### [Short exercise 1]
List the things that the text on telling stories in meetings says a concept can be related to through a story.
### [Short exercise 2]
From the text on telling stories in meetings, copy word for word the passage starting with "A good story" and going on through "the story itself.".
### [Short exercise 3]
Write what comes next in the text on telling stories in meetings, starting after its final sentence.
╭─ Excerpt to read
Keeping everyone’s attention means telling a story that makes sense, flows well, and speaks to them personally. You don’t have to dramatize things into an HBO-worthy mini-series, but you can add a little flair to your topics to make them more interesting.
Instead of telling things flat out, tell a story of how the concept relates to your life, the business, or everyone in attendance. People tend to listen with more intention when they feel a connection to a character or concept.
Stories Make Concepts Easier To Digest
Sometimes, simply saying how something is just isn’t enough to make everyone understand it. Putting difficult concepts into the context of a story that relates to everyday life can help even the most complex topics digest a little easier.
Have you ever heard something explained to you in a textbook format that didn’t make sense? Then, when the speaker instead put the concept into the context of a story, it made sense?
A good story also helps build familiarity and trust, which are crucial to good work relationships. Without trust, you won’t make it very far, and your communication efforts will be less effective.
Your Speaking Voice Matters
Of course, even if you’re telling an excellent story, if your voice is monotone and tired-sounding, you’re just going to put everyone to sleep (or bore them to death). How you tell a story matters just as much as the story itself.
Have you ever heard someone with a monotone voice try to read a story or explain a topic? It’s like listening to raindrops. At first, it’s pleasant; but then, you just grow tired and annoyed that it won’t stop raining.
Make sure you sit up straight and use your best speaking voice when you’re telling a story in a meeting. Speak clearly and firmly, but don’t shout. Like any tool, a voice can be used effectively or ineffectively, depending on the competence of the user. Luckily, a voice is also something that can be improved with time and effort.
╰─
╭─ Information given
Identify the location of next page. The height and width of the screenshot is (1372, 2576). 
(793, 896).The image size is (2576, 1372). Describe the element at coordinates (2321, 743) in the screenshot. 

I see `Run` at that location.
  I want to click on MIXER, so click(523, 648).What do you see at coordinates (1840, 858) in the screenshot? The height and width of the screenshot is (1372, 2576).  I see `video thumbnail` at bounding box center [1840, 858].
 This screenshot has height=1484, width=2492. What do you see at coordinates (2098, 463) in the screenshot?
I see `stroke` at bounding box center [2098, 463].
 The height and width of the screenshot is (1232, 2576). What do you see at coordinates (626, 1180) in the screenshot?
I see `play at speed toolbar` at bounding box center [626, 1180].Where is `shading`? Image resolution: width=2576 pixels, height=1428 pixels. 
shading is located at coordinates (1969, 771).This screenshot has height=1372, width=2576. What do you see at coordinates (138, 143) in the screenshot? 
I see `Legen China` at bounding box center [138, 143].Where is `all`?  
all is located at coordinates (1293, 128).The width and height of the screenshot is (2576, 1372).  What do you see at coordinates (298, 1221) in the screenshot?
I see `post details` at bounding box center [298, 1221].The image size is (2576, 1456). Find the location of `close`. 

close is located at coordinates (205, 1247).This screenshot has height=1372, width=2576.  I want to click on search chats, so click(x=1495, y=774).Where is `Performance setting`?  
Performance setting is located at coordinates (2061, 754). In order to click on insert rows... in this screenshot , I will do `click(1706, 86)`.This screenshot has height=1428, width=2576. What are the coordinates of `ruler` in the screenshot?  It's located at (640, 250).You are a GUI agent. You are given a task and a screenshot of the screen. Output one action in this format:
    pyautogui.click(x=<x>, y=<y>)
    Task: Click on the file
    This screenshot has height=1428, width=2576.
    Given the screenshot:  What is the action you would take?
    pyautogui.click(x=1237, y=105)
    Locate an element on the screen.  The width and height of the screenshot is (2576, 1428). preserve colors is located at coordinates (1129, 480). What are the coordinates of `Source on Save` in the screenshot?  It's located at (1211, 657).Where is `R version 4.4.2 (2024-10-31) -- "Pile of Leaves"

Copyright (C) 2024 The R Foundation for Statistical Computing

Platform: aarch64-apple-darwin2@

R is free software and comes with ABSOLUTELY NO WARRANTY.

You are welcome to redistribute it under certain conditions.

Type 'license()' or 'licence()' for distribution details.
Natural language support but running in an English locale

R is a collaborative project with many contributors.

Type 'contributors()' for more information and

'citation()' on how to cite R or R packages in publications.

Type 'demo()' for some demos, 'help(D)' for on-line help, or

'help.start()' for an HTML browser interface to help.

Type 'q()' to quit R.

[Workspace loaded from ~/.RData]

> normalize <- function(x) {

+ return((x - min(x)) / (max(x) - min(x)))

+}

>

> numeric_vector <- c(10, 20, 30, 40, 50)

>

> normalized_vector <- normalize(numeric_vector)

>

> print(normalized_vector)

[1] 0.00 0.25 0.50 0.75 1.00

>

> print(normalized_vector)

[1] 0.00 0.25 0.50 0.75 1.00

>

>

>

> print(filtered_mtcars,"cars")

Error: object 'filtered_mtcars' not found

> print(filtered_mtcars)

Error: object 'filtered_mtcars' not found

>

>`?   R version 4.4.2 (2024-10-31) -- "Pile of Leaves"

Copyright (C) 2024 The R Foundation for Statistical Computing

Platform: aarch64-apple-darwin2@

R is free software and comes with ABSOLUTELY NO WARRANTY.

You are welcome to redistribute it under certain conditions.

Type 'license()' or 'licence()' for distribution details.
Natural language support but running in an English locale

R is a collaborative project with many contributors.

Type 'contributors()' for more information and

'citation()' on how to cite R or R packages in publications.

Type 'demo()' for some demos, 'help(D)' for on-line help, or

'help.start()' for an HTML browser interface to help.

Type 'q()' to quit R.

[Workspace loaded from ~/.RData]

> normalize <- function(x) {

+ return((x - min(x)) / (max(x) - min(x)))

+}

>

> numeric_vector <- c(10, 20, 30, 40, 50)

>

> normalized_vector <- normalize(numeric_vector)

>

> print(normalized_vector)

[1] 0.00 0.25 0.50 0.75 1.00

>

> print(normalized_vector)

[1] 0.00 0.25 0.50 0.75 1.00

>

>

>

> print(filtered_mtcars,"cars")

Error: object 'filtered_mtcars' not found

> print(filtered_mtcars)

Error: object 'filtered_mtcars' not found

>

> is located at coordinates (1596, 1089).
╰─
### [Result 1]
- your life
- the business
- everyone in attendance

### [Result 2]
A good story also helps build familiarity and trust, which are crucial to good work relationships. Without trust, you won’t make it very far, and your communication efforts will be less effective.
Your Speaking Voice Matters
Of course, even if you’re telling an excellent story, if your voice is monotone and tired-sounding, you’re just going to put everyone to sleep (or bore them to death). How you tell a story matters just as much as the story itself.

### [Result 3]
If you’re in a face-to-face meeting, be sure to look people in the eye when you’re talking to them. This is important to building trust and understanding, and it’s also a sign of respect. In web meetings, sit up straight and address everyone. Your body language still matters even when there’s no one physically present.
A Good Narrative Goes A Long Way
Stories have moved us to great achievements, captured our imaginations, and caused societal upheaval throughout history. A good narrative is surprisingly powerful at influencing the way people think, act, and talk.
It’s important to understand that the way you present things can change how other people view them. Telling a narrative is a powerful way to improve your meetings, but recognize that it carries a certain responsibility as well.
Present facts as they are. They don’t have to be embellished in order to sound interesting. Be sure that information is easy to digest, and if it isn’t, put it into a context that everyone can understand and relate to. The more you relate to your listeners, the more they’re going to listen. It’s that simple.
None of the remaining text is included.